● **BRANO PROPOSTO**
Un’altra questione presente nel romanzo e, più in generale, nelle opere dello scrittore è quella che Alliata definisce il lessico del richiamo. «In Buzzati, una nuvola non è mai solo una nuvola. È un messaggero, una voce da lontano che ti chiama e ti parla». Le montagne, la vita militare, l’avventura: tutti elementi che hanno esaltato Giovanni Drogo e che lo hanno trattenuto alla Fortezza Bastiani, facendogli rinunciare di conseguenza a un ritorno a casa. Un tema che mette di fronte a delle scelte: «Esiste nei Vangeli, per esempio nel primo incontro tra Gesù e Pietro – fa notare Alliata – ed è anche quello che è accaduto a Madre Teresa di Calcutta, quando ha deciso di servire i poveri abbandonando la tranquillità del convento». I messaggeri ci chiamano a lasciare la nostra vita se diventa troppo rassicurante, superficiale, senza slanci.

● **RECORD MOSTRATI**

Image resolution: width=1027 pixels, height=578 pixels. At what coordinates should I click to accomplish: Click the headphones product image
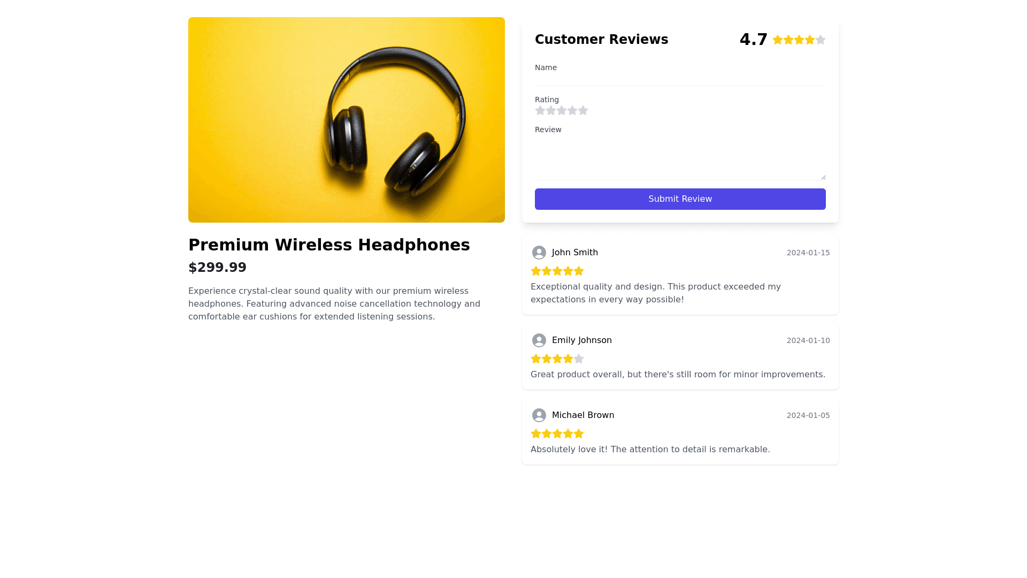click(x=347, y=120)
---
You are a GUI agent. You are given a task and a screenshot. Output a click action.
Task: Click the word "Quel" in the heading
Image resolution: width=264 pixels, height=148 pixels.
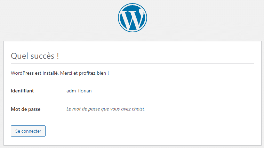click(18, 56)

● **SCOPO DEL COMPITO**
Puoi riprendere il brano su Buzzati e il lessico del richiamo e proseguirlo subito dopo la sua ultima frase?

● **RISPOSTA**
La terza parola-gancio è l’attesa. Sì, ma di che cosa? Tutti aspettiamo qualcosa che probabilmente non arriverà mai e il protagonista del romanzo ha impiegato tutta la vita per accorgersi che quello che aspettava non era l’arrivo dei nemici. «Giovanni si è preparato per un grande evento che non è la Guerra del Nord, ma la sua morte è la vera ultima battaglia. Lui lo realizza nella stanzetta della locanda, un’immagine molto simile a Gesù nell’orto degli ulivi». La morte è un’apparente nemica, perché poi si rivela essere un grande abbraccio, come un bimbo che si affida al sonno. «Un romanzo come questo – conclude Alliata – mi spinge a non sprecare la vita, perdendomi occasioni e non cogliendo quelle che ci sono in attesa di qualcos’altro. E per vivere eroicamente, come il protagonista, non è necessario mutare le nostre condizioni di vita. Basta solo cambiare il modo di starci dentro».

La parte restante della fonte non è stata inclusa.